Anja Jauernig (Pittsburgh) to NYU


Anja Jauernig, currently associate professor of philosophy at the University of Pittsburgh, has accepted a senior offer from New York University, starting in January, 2015 (via Leiter). One could say she works on Kant and early modern philosophy, or one could just defer to her own words, which include a brief defense of the history of philosophy:

My main interests in philosophy lie in an area that one might call ‘historically informed and inspired philosophy’ by which I mean a kind of philosophy that is grounded in the ideas and questions of philosophers of the past but also contributes to the contemporary philosophical debate. My motivation to engage in a dialogue with these historical figures is not mere historical curiosity but primarily the belief that such a dialogue is an invaluable tool for gaining a better understanding of central philosophical problems that are as gripping and difficult today as they were back then.
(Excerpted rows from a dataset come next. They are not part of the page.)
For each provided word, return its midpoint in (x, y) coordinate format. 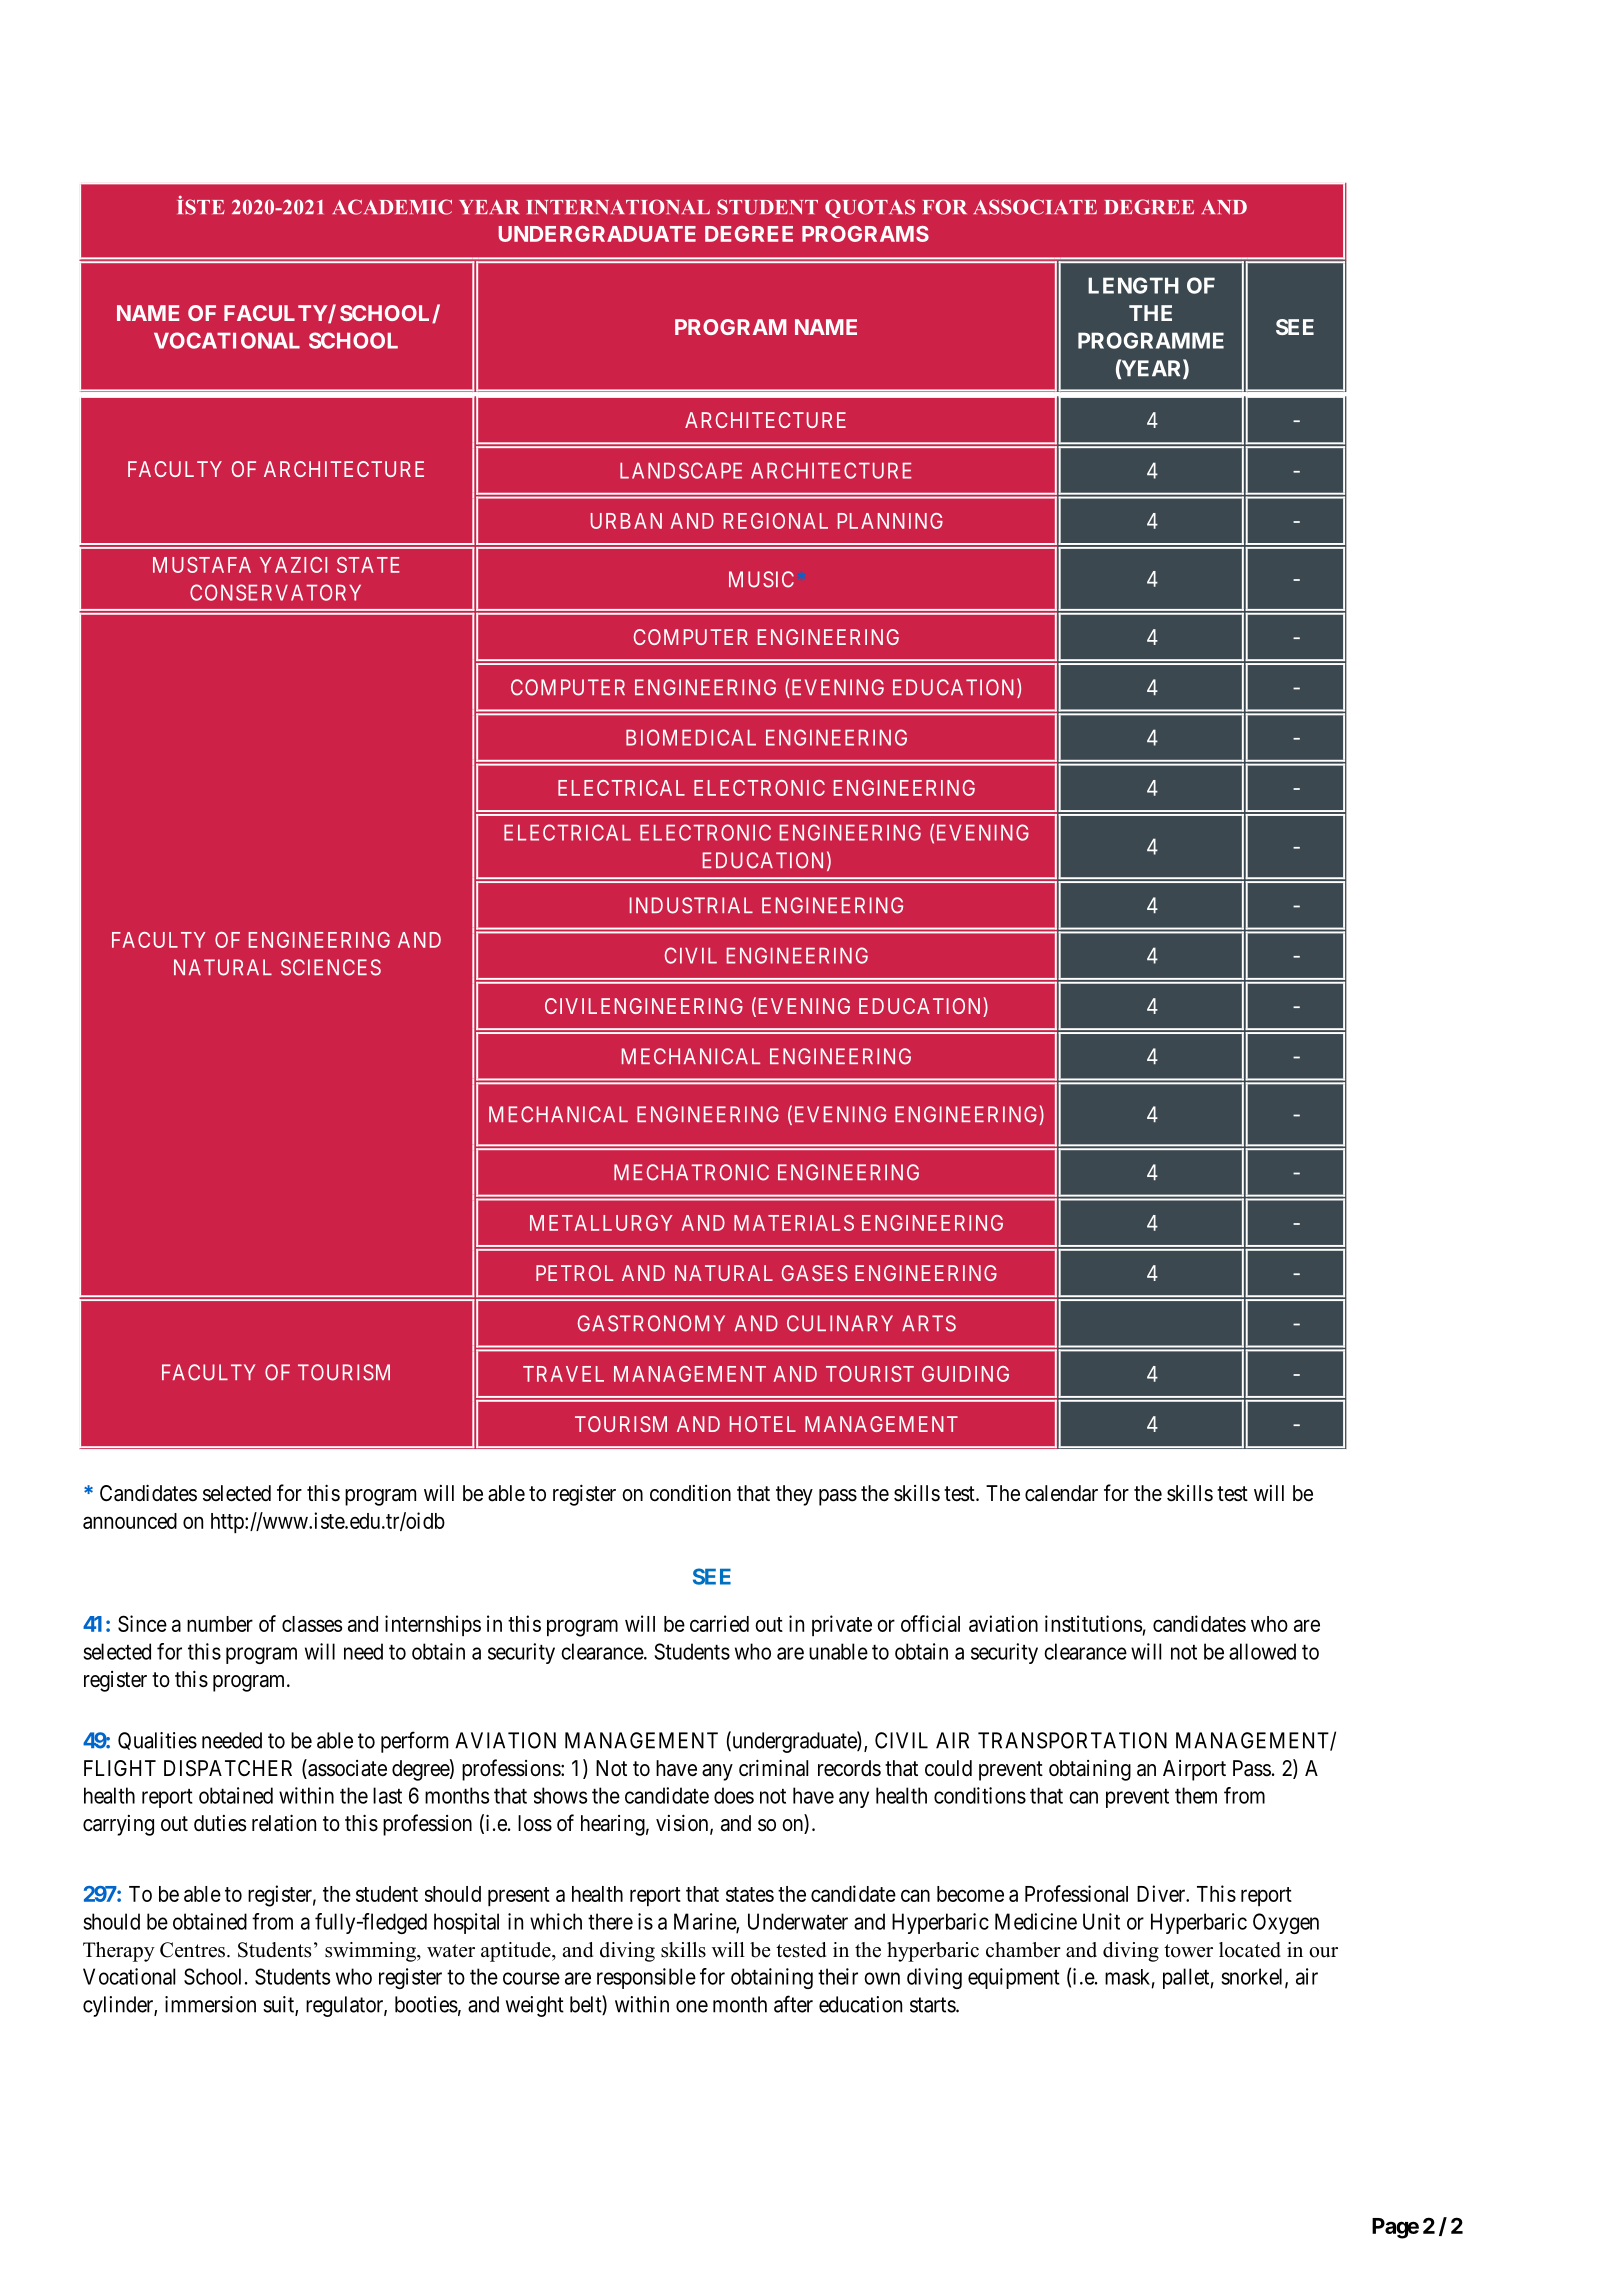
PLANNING (890, 521)
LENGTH (1133, 285)
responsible (646, 1978)
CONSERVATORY (275, 592)
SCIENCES (331, 967)
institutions (1093, 1623)
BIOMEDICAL (691, 737)
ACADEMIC (392, 207)
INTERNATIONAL (618, 207)
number (220, 1624)
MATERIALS (794, 1223)
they (794, 1495)
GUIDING (965, 1374)
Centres (192, 1950)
Philosophy does not happen in a vacuum, it is a discipline with a rich history. To my mind, the presuppositions and implicit assumptions that are built into many philosophical questions and problems can only be adequately understood if their historical lineage is sufficiently appreciated. And since understanding the presuppositions of a problem is a necessary condition for understanding the problem itself, and since understanding a problem is a necessary condition for solving it, I take a certain amount of historical work to be an essential component of any kind of responsible philosophical research…. The historical period that I feel most at home in ranges from the mid-17th to the early 20th century. Within this period I am especially interested in all things rationalist and idealist. My favorite dead interlocutors are Gottfried Wilhelm Leibniz and Immanuel Kant.